Yi-seok calls his younger sister GO SE-RO (Ahn So-hee) from his car, and she fusses at him for not calling her since she’s been home from school. Se-ro informs Yi-seok of all the goings-on at home, and they discuss their mother’s bipolar disorder and the fact that she’s been flipping between mood extremes again. Se-ro also tells him that she’s been cast in a movie, which she sees as good news since she’s quit school to be an actress.
Hong-do ends up staying awake all night reading Yi-seok’s entire book cover-to-cover, and by morning she’s feeling positive and optimistic. In his book, Yi-seok says that people with her issues can be helped with therapy, and Hong-do determines to trust him.
Yi-seok wakes in his office and begins a day of treating patients, but he spends more time sighing, rolling his eyes, and twitching than actually helping them. He seems like a completely different man than the calm, caring doctor who talked the suicidal woman off the roof. His patients seem pretty looney-tunes, and he’s clearly over all of them. He even blows off a young woman who sobs to him that she feels like dying, and fishes a bottle of liquor from his desk to drink on the job.
Late in the day Yi-seok is listening to a man talk about his problems at home in this annoyingly low, slow, monotonous voice, and his twitching gets worse and his vision starts to blur. The patient starts getting curiously defensive at the mention of his daughter, which rings some alarm bells. But Yi-seok is too distracted to pay attention — a ringing begins in his ears and he grimaces while holding his head. Finally Yi-seok snaps and lunges at the man.

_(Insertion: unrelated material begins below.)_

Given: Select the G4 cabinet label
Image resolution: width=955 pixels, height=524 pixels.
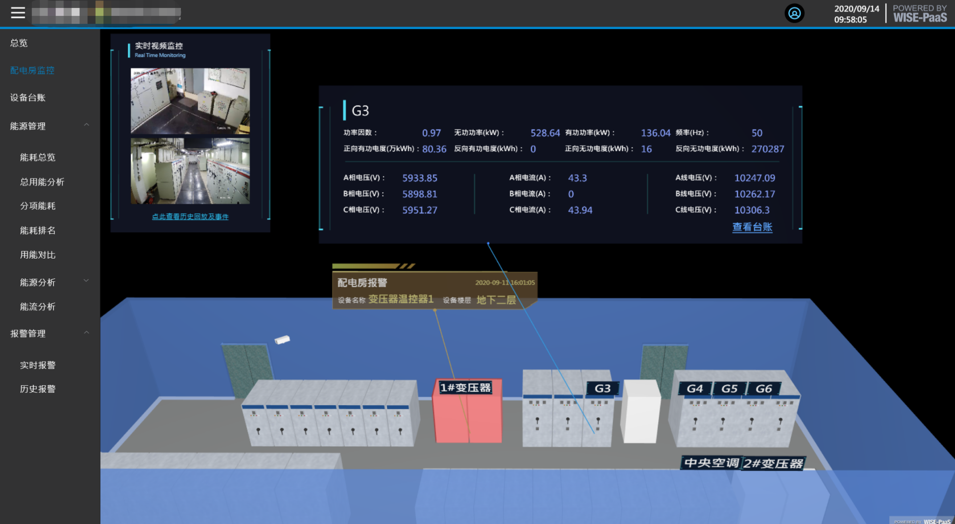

Hong-do arrives at Yi-seok’s office building, where she literally hugs the walls as she tries to get up the nerve to enter his office. Still wearing her protective helmet, she creeps towards his office, but suddenly hears a man’s voice screaming to kill him because he deserves to die.
She rushes to open the door and falls to the floor when she’s greeted by the sight of Yi-seok on top of his patient, both men holding a pen which has been stabbed into the man’s neck. Ack! There’s blood everywhere and the patient is screaming over and over, “Kill me! Kill me!”
Yi-seok seems to be in a daze, but when his patient passes out, he snaps out of it. He sees Hong-do and yells at her to call an ambulance, but she can barely speak from shock and she slides him her phone so he can give directions. She notices the empty pen holder on his desk, and looks at Yi-seok accusingly as he orders her to get a towel.
Later at the police station, Doo-soo’s partner complains that he can’t get a word out of Hong-do about what happened, and he thinks Yi-seok is flat-out lying when he says he doesn’t remember anything. He thinks it’s suspicious that Yi-seok called the ambulance, when the evidence looks like he was the one who stabbed the man (who is unconscious but stable).
Doo-soo is surprised to see Hong-do, who’s in the interrogation room still wearing her helmet, but he goes in to speak to Yi-seok first. Yi-seok swears he wouldn’t hurt a patient but still insists he doesn’t remember anything, and he paces agitatedly and yells that it’s making him crazy that he can’t remember.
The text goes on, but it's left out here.